Nevertheless, the application of ammonia refrigeration technology beyond the food and beverage industry provides the most telling evidence of how completely the technology has evolved. In recent years, ammonia technology was on display when images of NASA astronauts were televised attaching a 1700 lb, double-chamber tank which contained a 600 lb ammonia charge to the International Space Station.
The International Space Station could not exist without its cooling system. Cooling is not just for keeping the astronauts comfortable, but also insures that computers and other delicate electronic systems are protected from being alternately frozen and overheated.
“Without thermal controls,” a NASA publication says, “the temperature of the orbiting Space Station’s sun-facing side would soar to 250°F (121°C), while thermometers on the dark side would plunge to -250°F (-157°C).” Given this volatile environment, it is no wonder that ammonia, with its high thermal capacity and wide range of operating temperatures, was selected as the refrigerant for key components of the Space Station’s thermal control system.
But ammonia’s advantages don’t stop there. Ammonia is also readily available and inexpensive. Even in outer space where ammonia’s environmentally friendly characteristics do not matter; its advantages still exceed those of synthetic refrigerants. Because ammonia refrigeration is a relatively mature industry, there is a knowledge base on how to handle it safely—even in deep space.
Ammonia was selected as the refrigerant for the Space Station’s external cooling system because, in the words of Boeing Active Thermal Control System Analysis and Integration engineer, Thang Mai, it is simply “the best…it’s more efficient and has great viscosity which means liquid ammonia can travel through piping with minimum pumping power. This translates into lower energy use.”

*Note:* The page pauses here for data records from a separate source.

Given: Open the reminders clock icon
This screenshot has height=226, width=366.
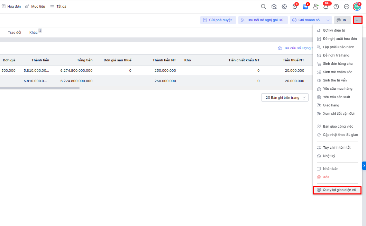Looking at the screenshot, I should [x=295, y=7].
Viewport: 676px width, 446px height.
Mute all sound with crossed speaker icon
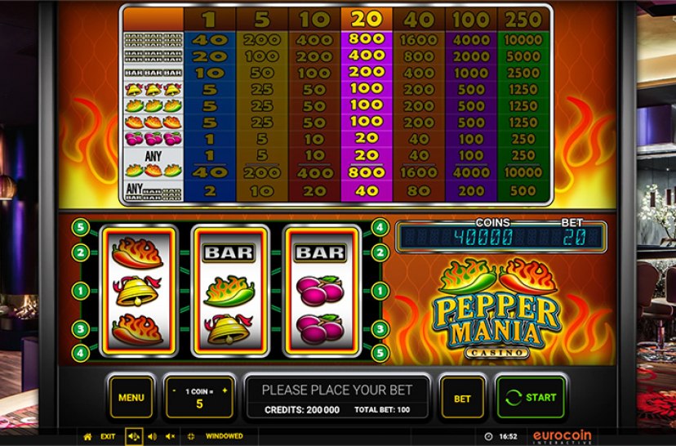tap(171, 436)
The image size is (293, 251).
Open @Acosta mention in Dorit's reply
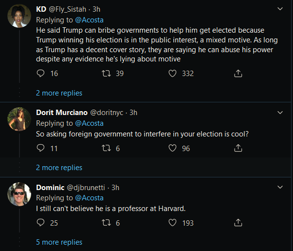89,123
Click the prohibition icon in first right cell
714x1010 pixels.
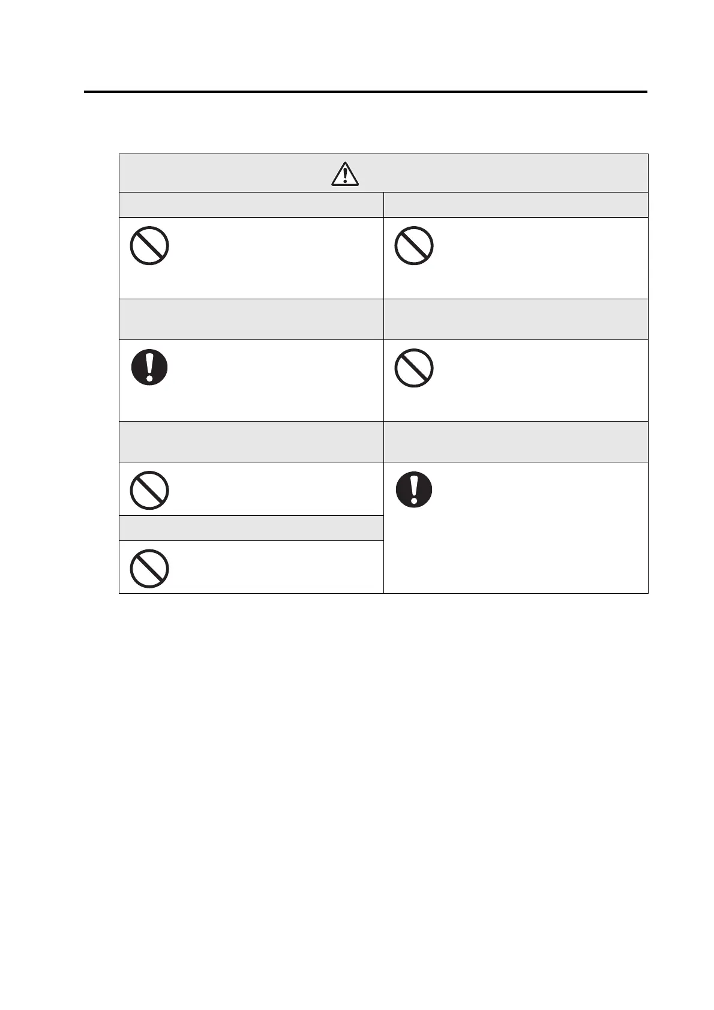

Mr. Mai continued that ammonia also has enormous thermal capacity. It can collect, store and transport heat without using high pumping power. It also has a low freezing point of -108°F at standard atmospheric pressure. “No other fluid can go that low and still be pumpable.” Ammonia, moreover, is lighter than water by 30% which means that an ammonia system has less launch weight — another huge plus in an application where every bit of weight in the payload has to be justified.
From the first, the ISS was designed and built with thermal balance in mind. The electronic devices aboard the Space Station generate excess heat which must be removed and either distributed to cooler parts of the station or ejected into outer space. When the heat aboard the Space Station exceeds the capabilities of the Passive Thermal Control System, the Active Thermal Control System comes into play. The Active Thermal Control System is comprised of 3 cooling sub-systems: the External Active Thermal Control System, which uses anhydrous ammonia as a coolant; the Photovoltaic Thermal Control System, which also uses anhydrous ammonia coolant; and the Internal Active Thermal Control System, which uses water as a coolant.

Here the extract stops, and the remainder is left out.